A recent study from the TIAA Institute reports that longevity literacy is just as important as financial literacy and that retirees with strong longevity literacy tend to experience better financial outcomes in retirement. An important challenge to ensuring a financially secure retirement is that most older Americans underestimate how long they could live.

“Longevity literacy is an overlooked factor in addressing retirement preparedness,” said Surya Kolluri, head of the TIAA Institute, in a recent press release. “If you don’t have a realistic understanding of how long you are likely going to live, you are missing one of the most foundational components of any plan: a time horizon. If we can improve people’s longevity literacy, we can help create better retirement plans and increase their confidence.”

For example, the TIAA report shares that retirees with strong longevity knowledge are more likely to report that they typically find it easy to make ends meet compared to retirees with weak longevity knowledge (40% vs 23%). Similarly, retirees with strong longevity knowledge are more likely to report that their lifestyle meets or exceeds their pre-retirement expectations (83% vs 63%).

So how can you improve your longevity literacy? Let’s take a look.

Start by Estimating Your Life Expectancy

The TIAA report shares that less than half of older Americans have a good understanding of how long they might live, and they often underestimate their life expectancy.

There are tools that can help you estimate your expected lifespan. A respected, free source to do so is the Actuaries Longevity Illustrator. By answering a few simple questions, you’ll be able to see estimates of your expected lifespan. If you’re married or have a partner, you can also see how long at least one of you might live.

Here are a few important observations based on the Longevity Illustrator:

  • Your estimated lifespan isn’t your destiny—it’s entirely possible that you might live for a shorter or longer period compared to your estimated lifespan.
  • If you’re married or have a partner, there’s a good chance that one of you might be retired for 25 to 30 years.

One downside to the Longevity Illustrator is that it doesn’t take into account your income level or educational attainment. Recent research on longevity has demonstrated that people with higher levels of income or educational attainment are likely to live longer than the averages shown by typical longevity estimators. If you’ve enjoyed above-average income and/or have completed a college degree, you’ll want to factor increased lifespans into your planning.

Build On Your Knowledge

It can be very sobering to reflect on the implications of a potentially long retirement. Not only do you want to make plans to be financially secure for all your life, you’ll want to reflect on what you’ll do during the remaining time you have on Earth. And these issues are related—people with rich social lives and meaningful activities tend to be healthier and more financially secure in retirement compared to people who are isolated and unengaged with life.

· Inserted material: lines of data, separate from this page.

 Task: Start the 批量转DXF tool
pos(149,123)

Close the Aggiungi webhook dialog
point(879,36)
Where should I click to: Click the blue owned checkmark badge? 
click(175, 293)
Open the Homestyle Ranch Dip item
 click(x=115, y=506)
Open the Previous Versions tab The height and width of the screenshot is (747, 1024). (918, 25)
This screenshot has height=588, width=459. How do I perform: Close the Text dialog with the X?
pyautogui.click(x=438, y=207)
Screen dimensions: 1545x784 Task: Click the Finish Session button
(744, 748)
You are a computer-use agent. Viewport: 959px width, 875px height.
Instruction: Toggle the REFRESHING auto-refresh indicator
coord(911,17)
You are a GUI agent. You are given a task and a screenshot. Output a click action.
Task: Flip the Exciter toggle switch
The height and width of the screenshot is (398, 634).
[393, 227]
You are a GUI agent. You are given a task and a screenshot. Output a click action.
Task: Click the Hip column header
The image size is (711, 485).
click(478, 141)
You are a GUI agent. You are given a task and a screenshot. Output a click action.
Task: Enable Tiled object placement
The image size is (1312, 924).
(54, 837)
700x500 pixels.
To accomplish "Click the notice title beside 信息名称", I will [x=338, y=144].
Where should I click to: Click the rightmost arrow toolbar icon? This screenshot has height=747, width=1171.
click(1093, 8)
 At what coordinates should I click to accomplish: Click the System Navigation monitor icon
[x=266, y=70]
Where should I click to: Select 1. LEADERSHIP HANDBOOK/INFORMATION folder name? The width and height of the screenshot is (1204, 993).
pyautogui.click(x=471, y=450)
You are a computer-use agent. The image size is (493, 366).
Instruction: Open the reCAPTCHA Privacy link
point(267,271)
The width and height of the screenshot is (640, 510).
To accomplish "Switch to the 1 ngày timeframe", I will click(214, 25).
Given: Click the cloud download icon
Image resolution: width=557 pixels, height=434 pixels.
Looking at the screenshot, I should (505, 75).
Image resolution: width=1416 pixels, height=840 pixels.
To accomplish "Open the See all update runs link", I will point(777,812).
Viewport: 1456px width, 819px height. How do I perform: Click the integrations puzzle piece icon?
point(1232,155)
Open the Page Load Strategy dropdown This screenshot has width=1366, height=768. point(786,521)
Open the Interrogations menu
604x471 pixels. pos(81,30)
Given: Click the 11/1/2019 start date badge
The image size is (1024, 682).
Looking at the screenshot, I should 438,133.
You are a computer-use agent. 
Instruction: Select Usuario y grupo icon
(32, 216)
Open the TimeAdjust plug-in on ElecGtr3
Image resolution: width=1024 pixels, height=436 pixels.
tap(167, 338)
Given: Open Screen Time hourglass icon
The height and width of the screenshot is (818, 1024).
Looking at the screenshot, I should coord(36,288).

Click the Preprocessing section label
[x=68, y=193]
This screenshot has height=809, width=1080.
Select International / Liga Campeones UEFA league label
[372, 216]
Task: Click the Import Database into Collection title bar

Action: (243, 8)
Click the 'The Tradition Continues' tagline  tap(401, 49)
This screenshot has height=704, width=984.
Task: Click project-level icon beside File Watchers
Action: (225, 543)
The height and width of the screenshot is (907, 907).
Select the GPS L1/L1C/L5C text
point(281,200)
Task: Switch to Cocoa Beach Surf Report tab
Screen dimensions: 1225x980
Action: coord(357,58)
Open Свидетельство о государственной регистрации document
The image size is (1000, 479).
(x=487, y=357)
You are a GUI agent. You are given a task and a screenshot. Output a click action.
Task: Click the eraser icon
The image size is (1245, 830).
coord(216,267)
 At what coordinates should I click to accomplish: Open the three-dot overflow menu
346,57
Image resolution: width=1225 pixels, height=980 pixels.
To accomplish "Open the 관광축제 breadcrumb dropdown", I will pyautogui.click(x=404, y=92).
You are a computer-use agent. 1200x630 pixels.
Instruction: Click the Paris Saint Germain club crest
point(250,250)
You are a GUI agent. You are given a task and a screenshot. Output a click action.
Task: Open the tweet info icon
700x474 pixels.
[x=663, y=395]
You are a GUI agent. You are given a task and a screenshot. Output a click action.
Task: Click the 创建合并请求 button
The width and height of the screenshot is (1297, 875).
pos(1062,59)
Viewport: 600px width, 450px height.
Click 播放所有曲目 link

Your financial security should start with satisfying the common-sense formula for retirement security:

  • I > E, or income greater than living expenses.

To address the income portion of the formula, you’ll want to make plans to develop a portfolio of retirement paychecks from Social Security, annuities, and systematic withdrawals from invested assets that will last the rest of your life, no matter how long you’ll live. Then you’ll want to manage your living expenses so that your retirement paycheck portfolio has a comfortable margin of comfort to handle unexpected expenses and so that you can enjoy your retired life.

You’ll also want to plan ahead for events that could upset your carefully-made plans. A lot can go wrong during a 25- to 30-year retirement when you consider stock market crashes, inflation, health issues, unexpected house repairs, and family disruptions. Many retirees make the mistake of only planning for a few years down the road, ignoring risks that commonly impact retirees at some point during their retirement.

Nobody promised that living well for a long time would be easy. But it’s well worth your time to plan for a long retirement. You’ll be grateful when you reach your mid- to late 80s still going strong–financially secure, satisfied with life, and as healthy as possible.